**Excerpted records**:
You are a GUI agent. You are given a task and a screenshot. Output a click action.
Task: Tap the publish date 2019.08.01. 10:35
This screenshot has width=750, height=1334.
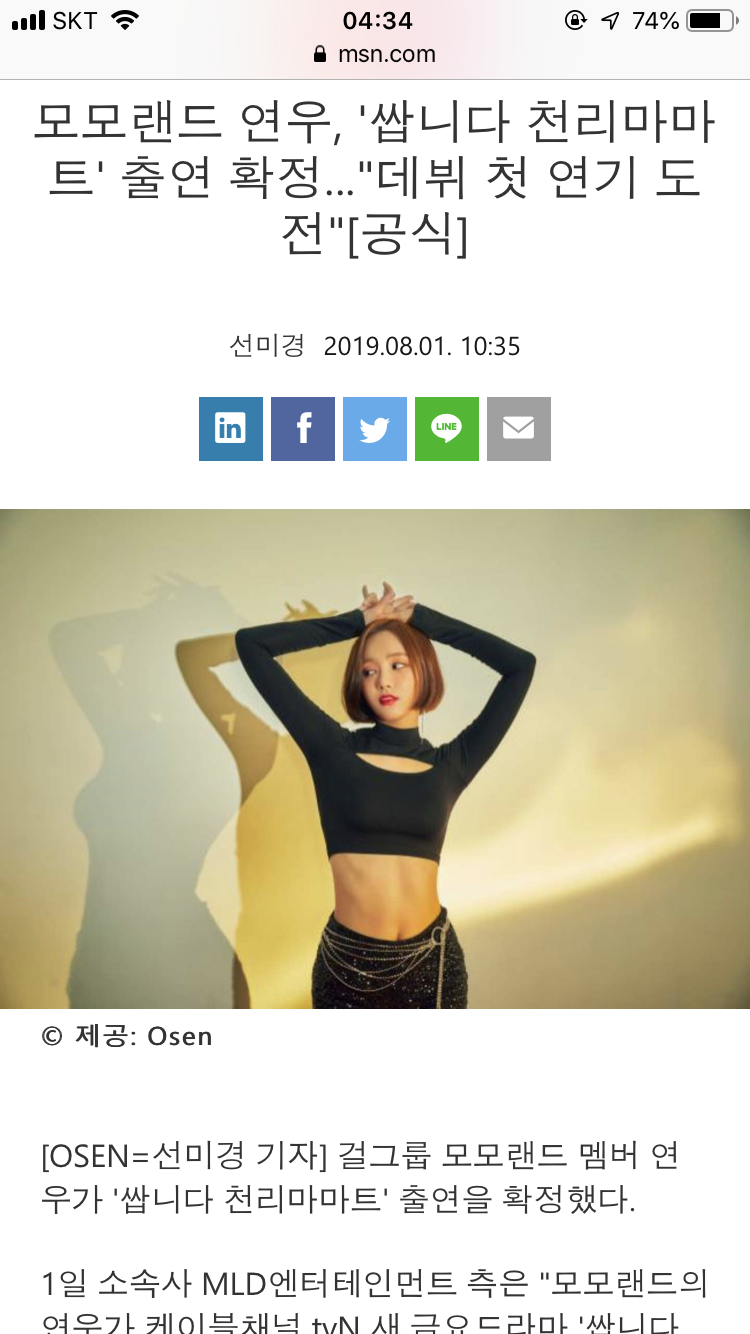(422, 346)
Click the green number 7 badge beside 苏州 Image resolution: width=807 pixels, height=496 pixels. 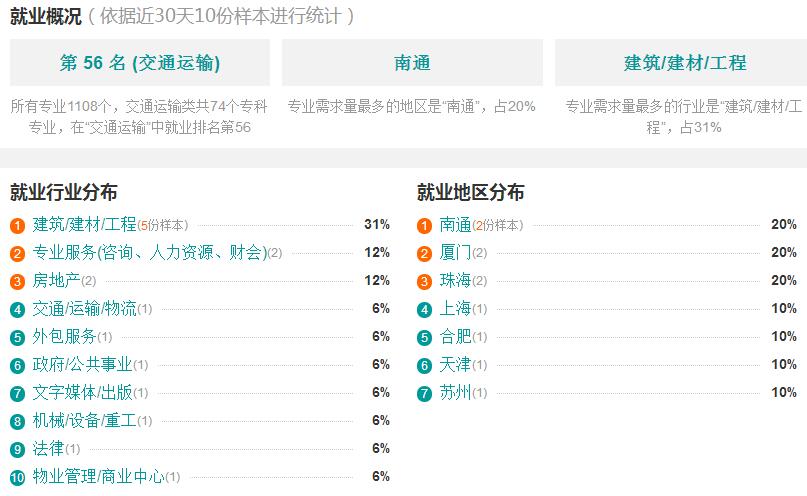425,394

**Written problem**: Please count the lines of the material above that contain the word "screenshot", and reply with the number alone.

**Full response**: 2